» TASK OBJECTIVE
Would you return each entry exactly as written, omitting any pictures?

----

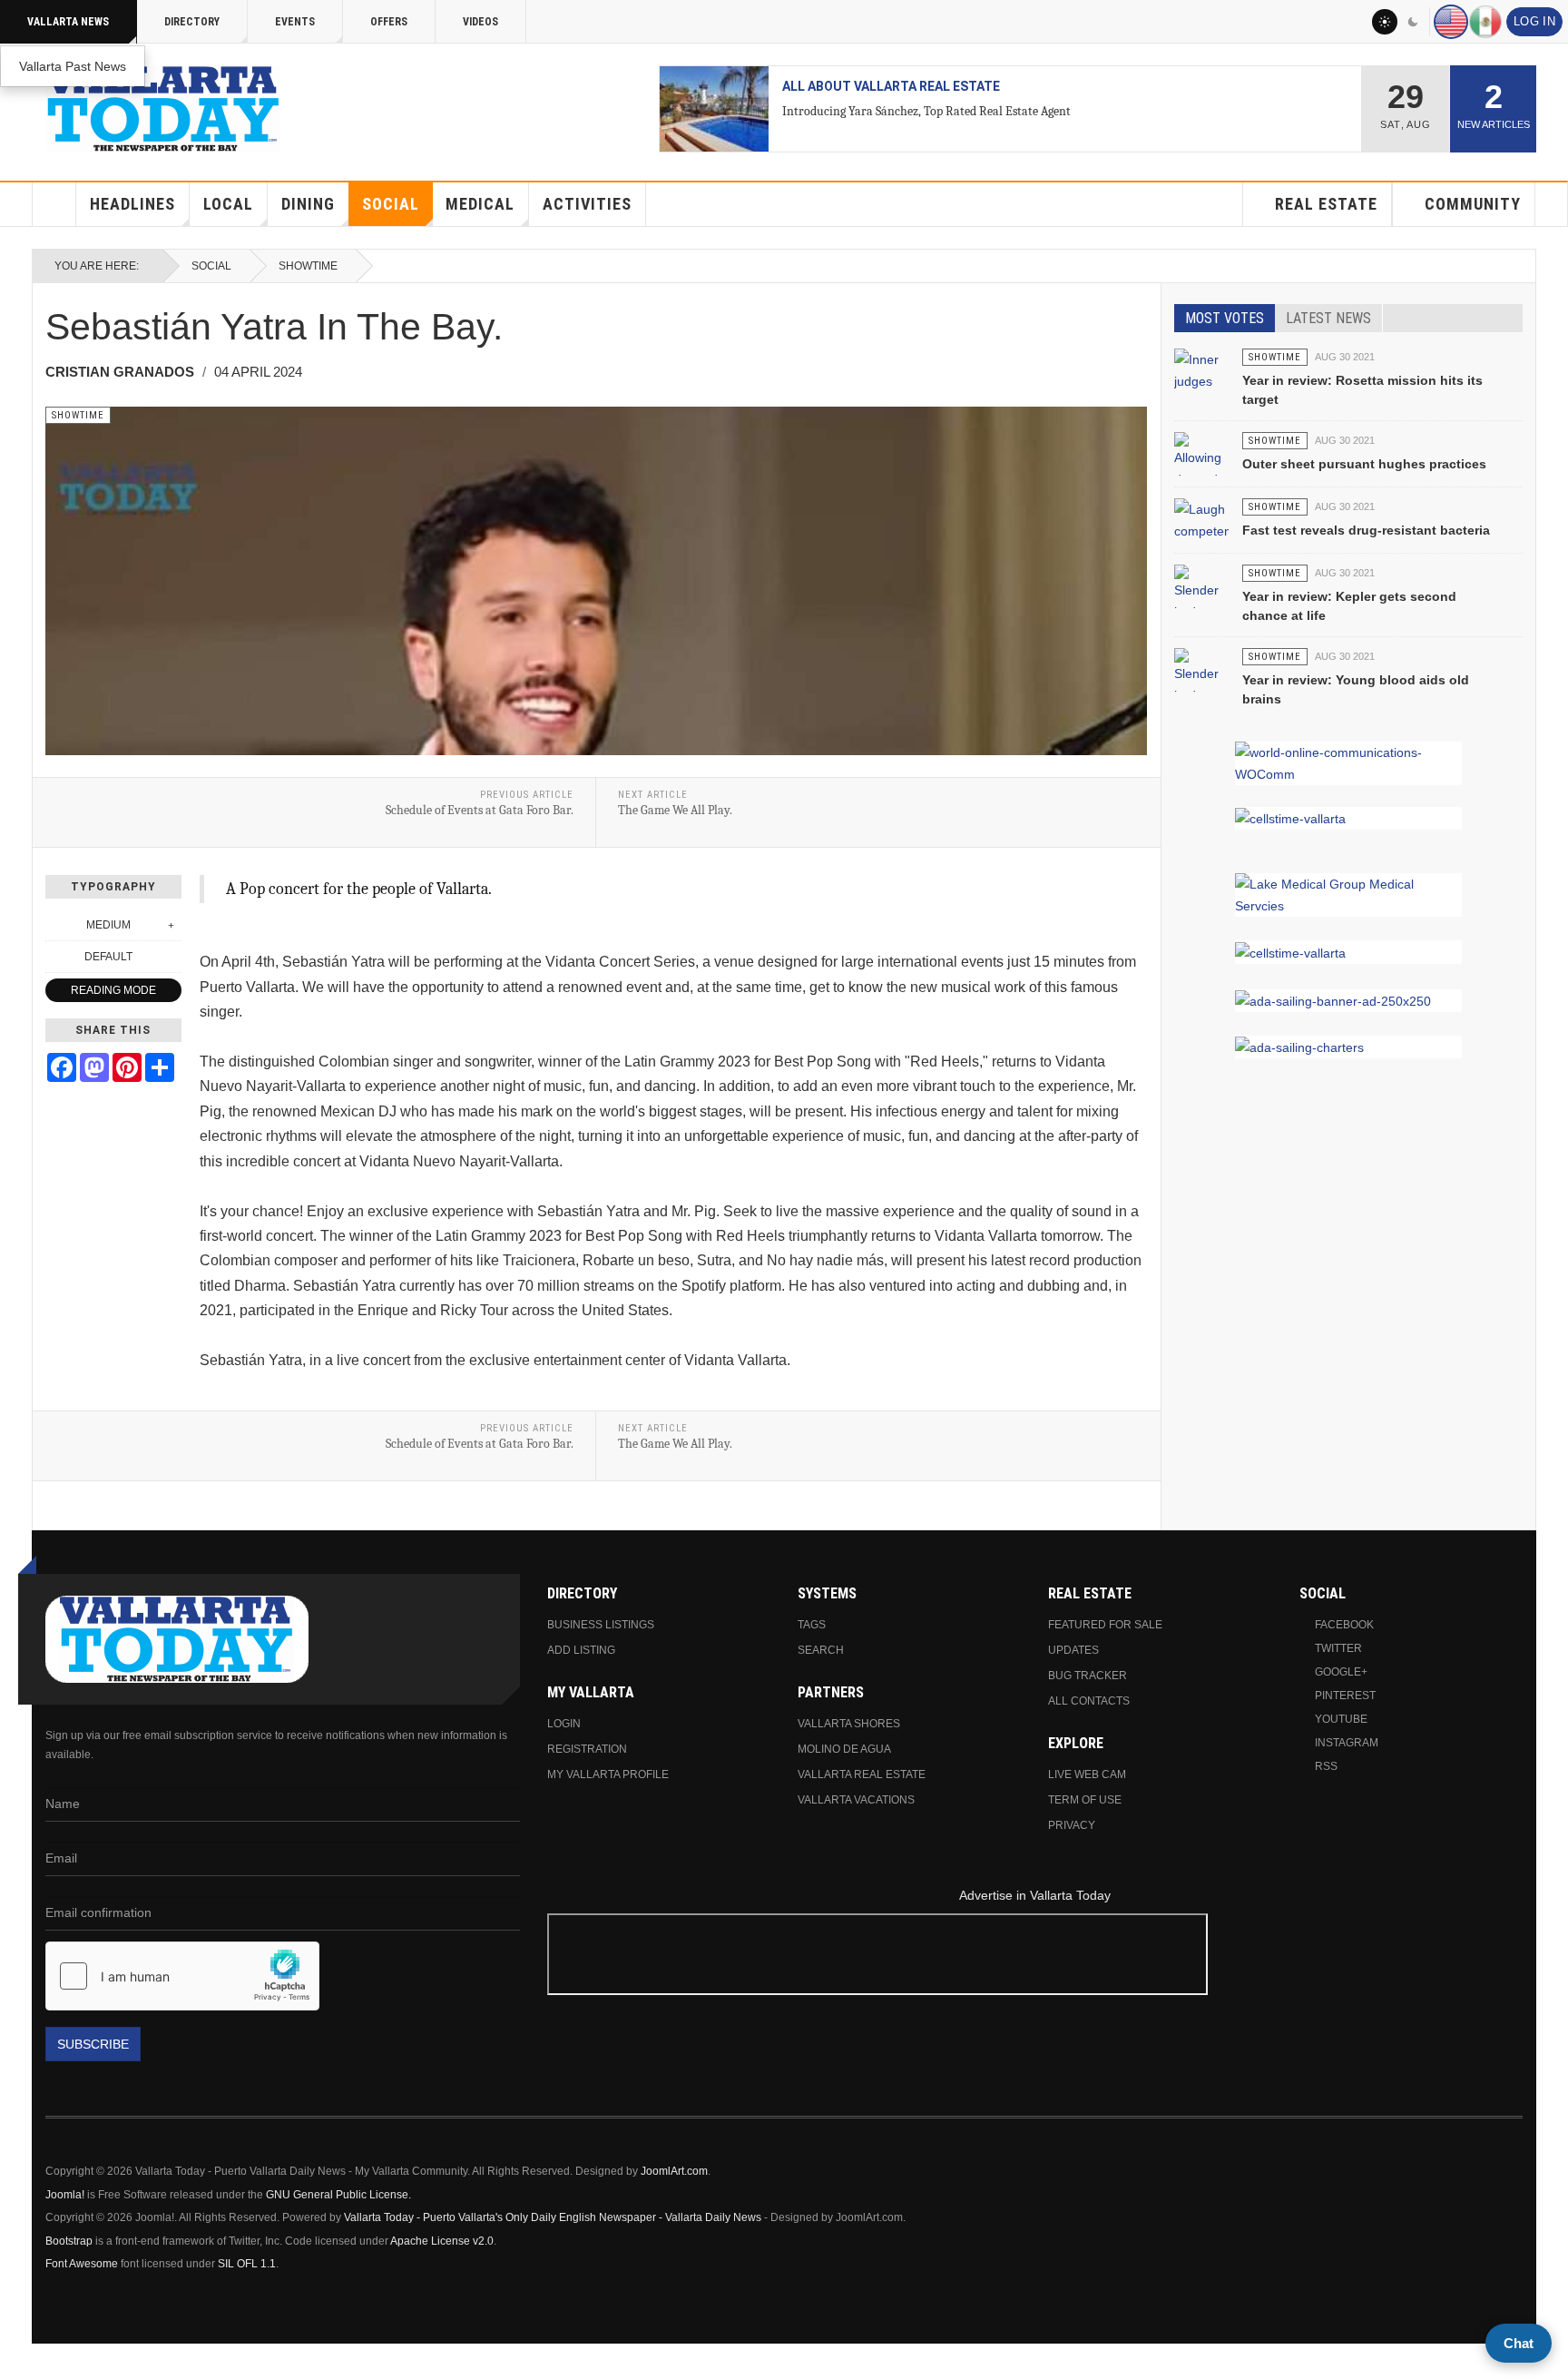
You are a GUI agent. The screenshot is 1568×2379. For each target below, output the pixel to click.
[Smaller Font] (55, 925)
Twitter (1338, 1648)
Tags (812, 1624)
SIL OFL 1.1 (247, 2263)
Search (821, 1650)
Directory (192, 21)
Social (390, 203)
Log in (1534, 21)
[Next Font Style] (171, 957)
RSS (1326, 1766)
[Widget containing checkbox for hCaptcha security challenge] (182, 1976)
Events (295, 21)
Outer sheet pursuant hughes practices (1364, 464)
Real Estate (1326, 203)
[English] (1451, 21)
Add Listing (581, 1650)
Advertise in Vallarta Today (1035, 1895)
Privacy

----

» OUTPUT
You are a GUI agent. The screenshot is 1568×2379. For each target below, output the pixel to click.
[Smaller Font] (55, 925)
Twitter (1338, 1648)
Tags (812, 1624)
SIL OFL 1.1 (247, 2263)
Search (821, 1650)
Directory (192, 21)
Social (390, 203)
Log in (1534, 21)
[Next Font Style] (171, 957)
RSS (1326, 1766)
[Widget containing checkbox for hCaptcha security challenge] (182, 1976)
Events (295, 21)
Outer sheet pursuant hughes practices (1364, 464)
Real Estate (1326, 203)
[English] (1451, 21)
Add Listing (581, 1650)
Advertise in Vallarta Today (1035, 1895)
Privacy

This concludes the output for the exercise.